Framework 16 hype?

Hi everyone!

Seeing modular laptops becoming a little more popular with the framework 16 makes me wonder if Lenovo is experimenting with or planning on making something similar.

What are your thoughts on being able to eventually upgrade and increase longevity of a gaming laptop? 

  • I think this is a great idea as it would help reduce e-waste and would encourage customers to keep their devices longer. It would also allow manufacturers to earn more money in the long run as customers keep coming back for upgrades; however, customers would not be paying full price for new units which could discourage manufacturers from going this route. It could also mean that the upgradable/replacement parts could become very expensive, as is seen with Apple. 

  • Manufacturers will be reluctant for modular laptops because, as you pointed out, “customers not paying full price for new units which could discourage manufacturers from going this route”. A possible push to “incentivize” manufacturers to offer modular laptops is for consumers to fight for their rights to repair and have legislation passed.

  • I too would like to see how Framework's success will influence other laptop manufacturers such as Lenovo. I am surely inclined to purchase a more serviceable laptop and am not looking to throw a laptop away if a cheaper repair route is available. Aside from that, having a means of upgrading is a "good thing" too.

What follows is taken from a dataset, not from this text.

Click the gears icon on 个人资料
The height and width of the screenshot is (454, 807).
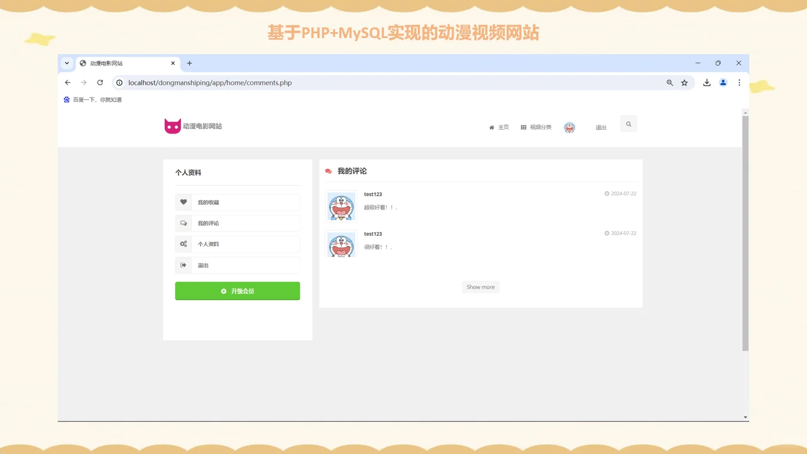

  • Great idea for consumers but wont happen cause inconvenient for manufacturing all the modular bits which will keep the big laptop makers out of it most likely.  Would be nice to upgrade or repair. Hate that so many laptops these days cant even upgrade memory or storage as soldered in place.

  • I think upgradable modular laptops is an excellent idea, especially given the fact laptop prices have been on the constant rise. Not only this, I seriously do think modular laptops will help decrease the shear number of modern-day unusable laptops end up in our landfills. For these two reasons alone, I really do wish I had enough cash on hand to go out and buy myself a Framework laptop.

  • Most manufacturers build laptops and systems with minimal longevity in mind so as to drive the recurring revenue of system replacements. Anything that extends the useful lifetime of their product and thus pushing that recurring revenue further out will not be embraced.

  • I really like the work that Framework is doing and hope that some pieces of that design mindset can be picked up by major manufacturers like Lenovo.

  • You normally achieve better costs with economies of scale. If Lenovo can purchase 100,000 units of the latest Intel CPU in bulk, it gets them at a discount. Since Intel knows it will receive the income from Lenovo for the large quantity, it can offer the items at a reduced price... similar to ski resorts and season passes for skiing. On the other hand, if each modular component maker only purchases 1,000 units of each hardware component, it will cost more for them to purchase the lower quantity of items... and, ultimately, the customer will have to pay more for the final product. So, it really depends on if the market is willing to pay more for the modularity over a less-expensive, all-in-one, completely pre-built device. From my experience with computers, there is often one or more bottlenecks present in the architecture of a modular computer that ultimately prevents the device from achieving its long-term goal of keeping the hardware current - the bus speed, the power levels, BIOS limitations, etc.

  • I really like what Frameork has been doing. I just hope that they can offer more gaming options and continue to tweak their concept. Upgradability and repairability is a rare thing with laptops.